Exercise goal.
Write the entries out in full, matching them exactly.

Excerpted records.

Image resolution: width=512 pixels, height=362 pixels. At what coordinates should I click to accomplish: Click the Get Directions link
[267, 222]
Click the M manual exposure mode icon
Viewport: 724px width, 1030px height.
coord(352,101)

Finished exercise.
Image resolution: width=512 pixels, height=362 pixels. At what coordinates should I click to accomplish: Click the Get Directions link
[267, 222]
Click the M manual exposure mode icon
Viewport: 724px width, 1030px height.
coord(352,101)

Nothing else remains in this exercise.